THE TASK
Only lines with the string "Given" are wanted. Pull them out of the data.
---------- RECORD EXTRACTS ----------
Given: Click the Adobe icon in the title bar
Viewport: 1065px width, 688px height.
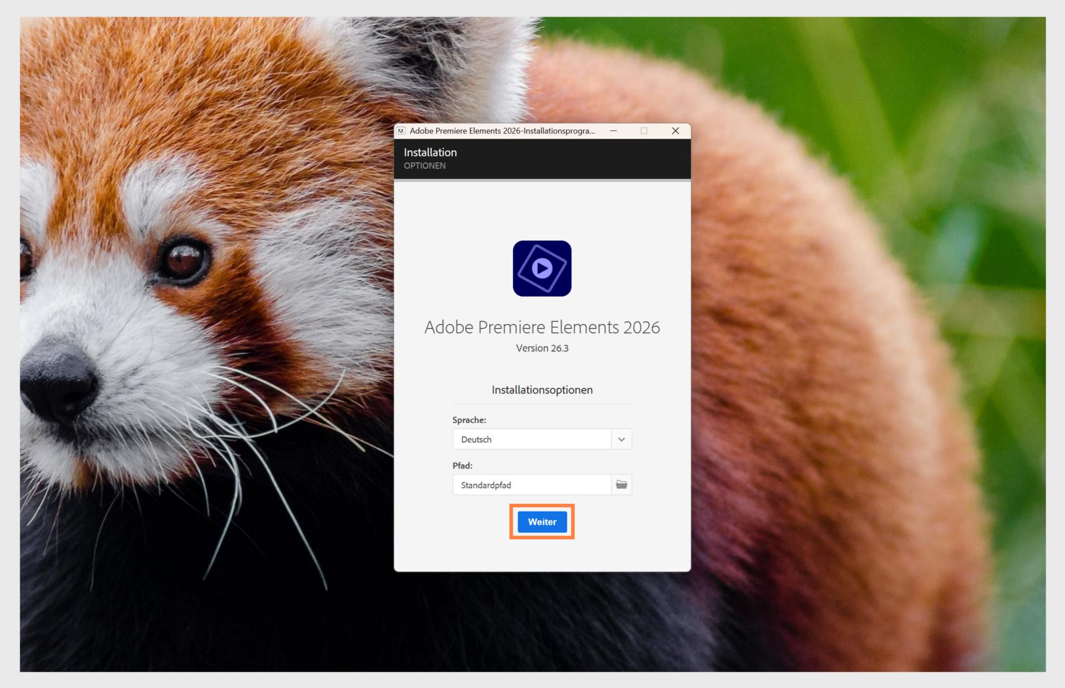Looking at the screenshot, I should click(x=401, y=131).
----------
---------- RECORD EXTRACTS ----------
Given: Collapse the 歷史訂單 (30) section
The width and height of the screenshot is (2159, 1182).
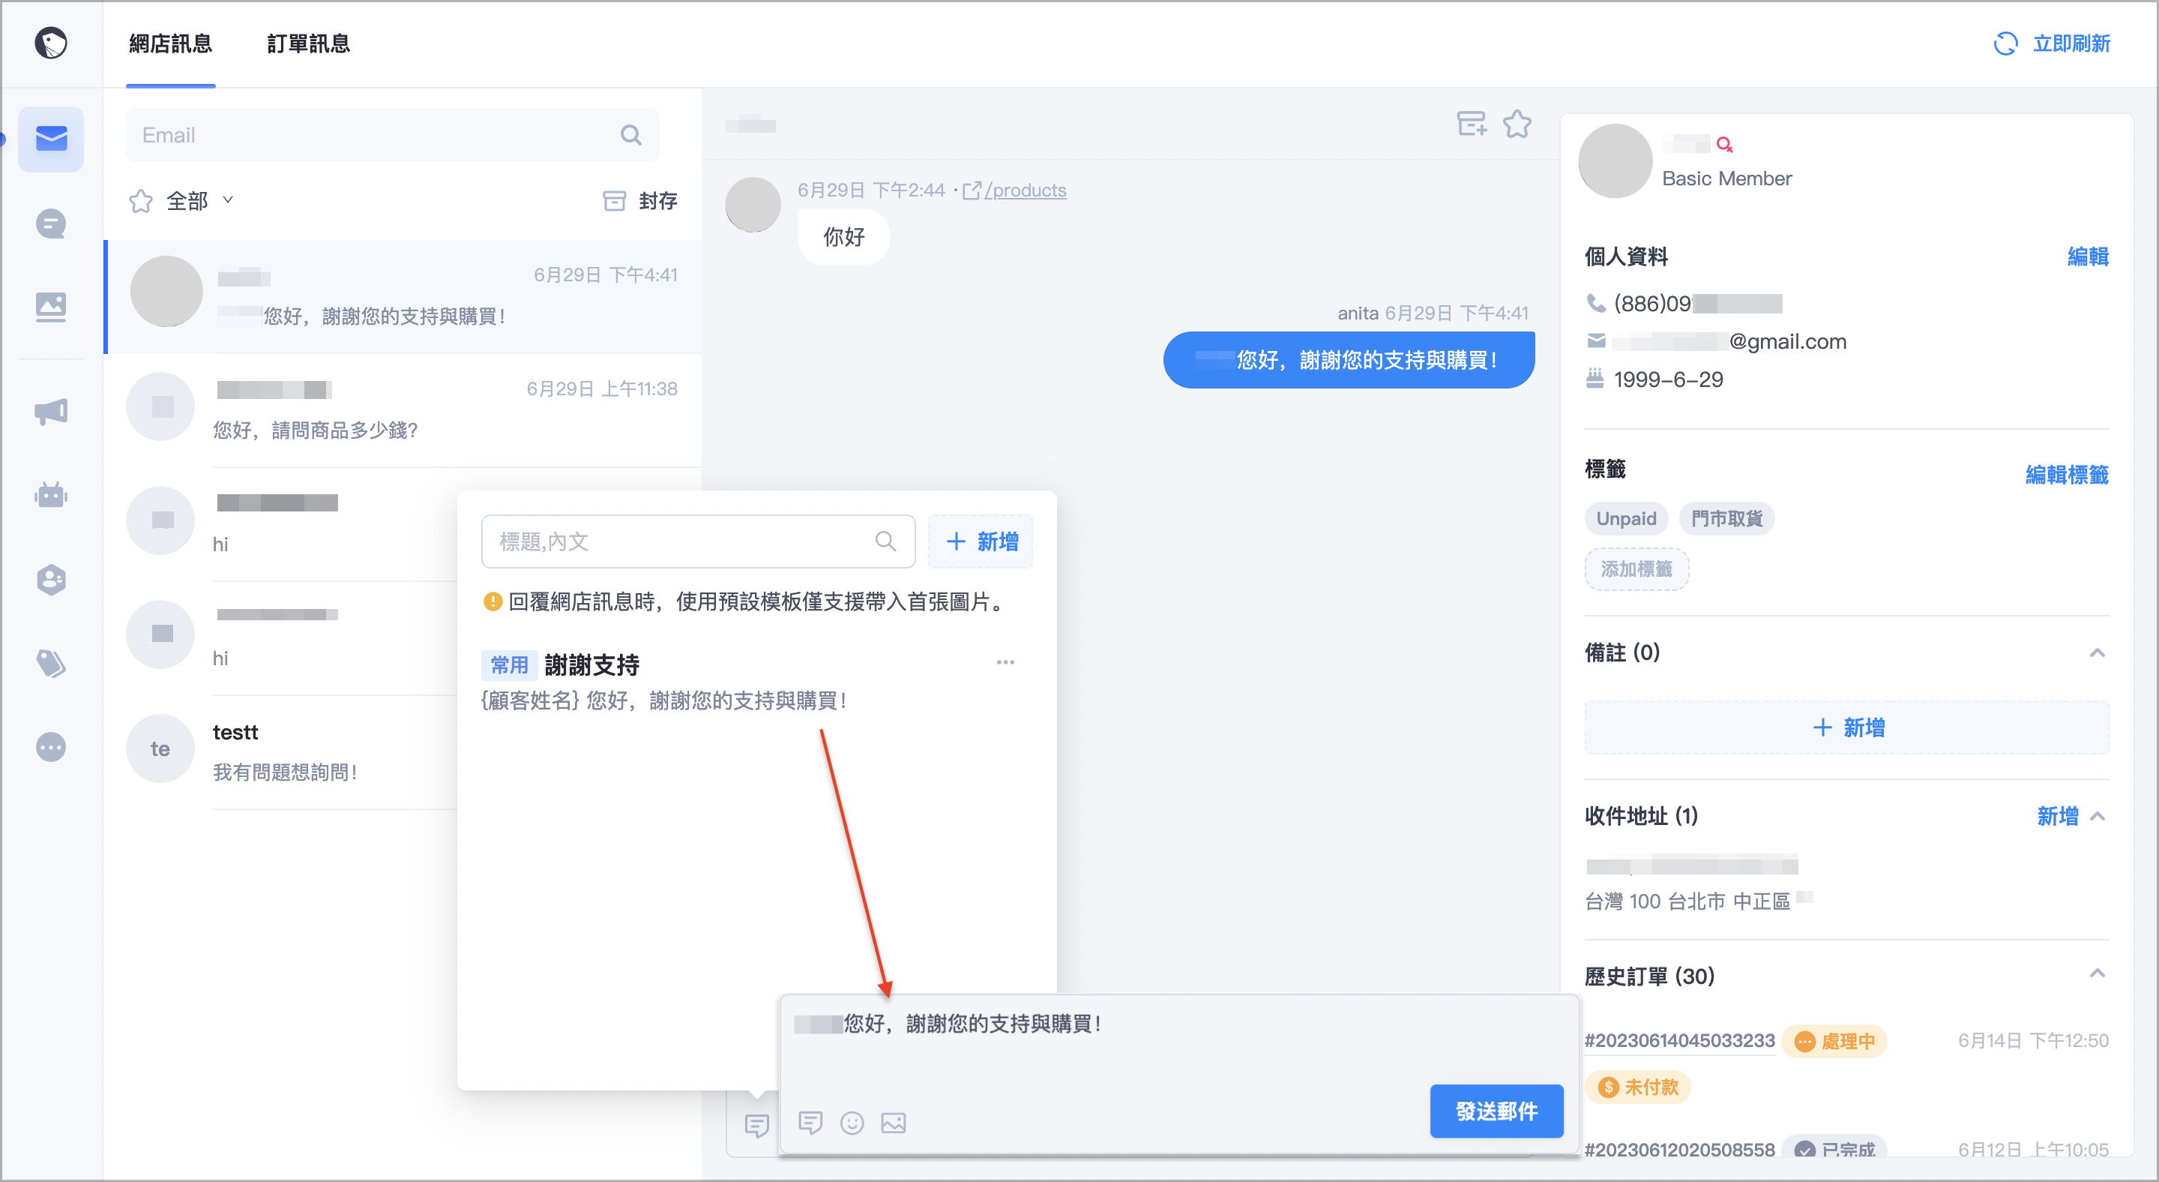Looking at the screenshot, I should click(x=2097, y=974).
----------
TASK SOLUTION
Given: Click the Adobe icon in the title bar
Given: Collapse the 歷史訂單 (30) section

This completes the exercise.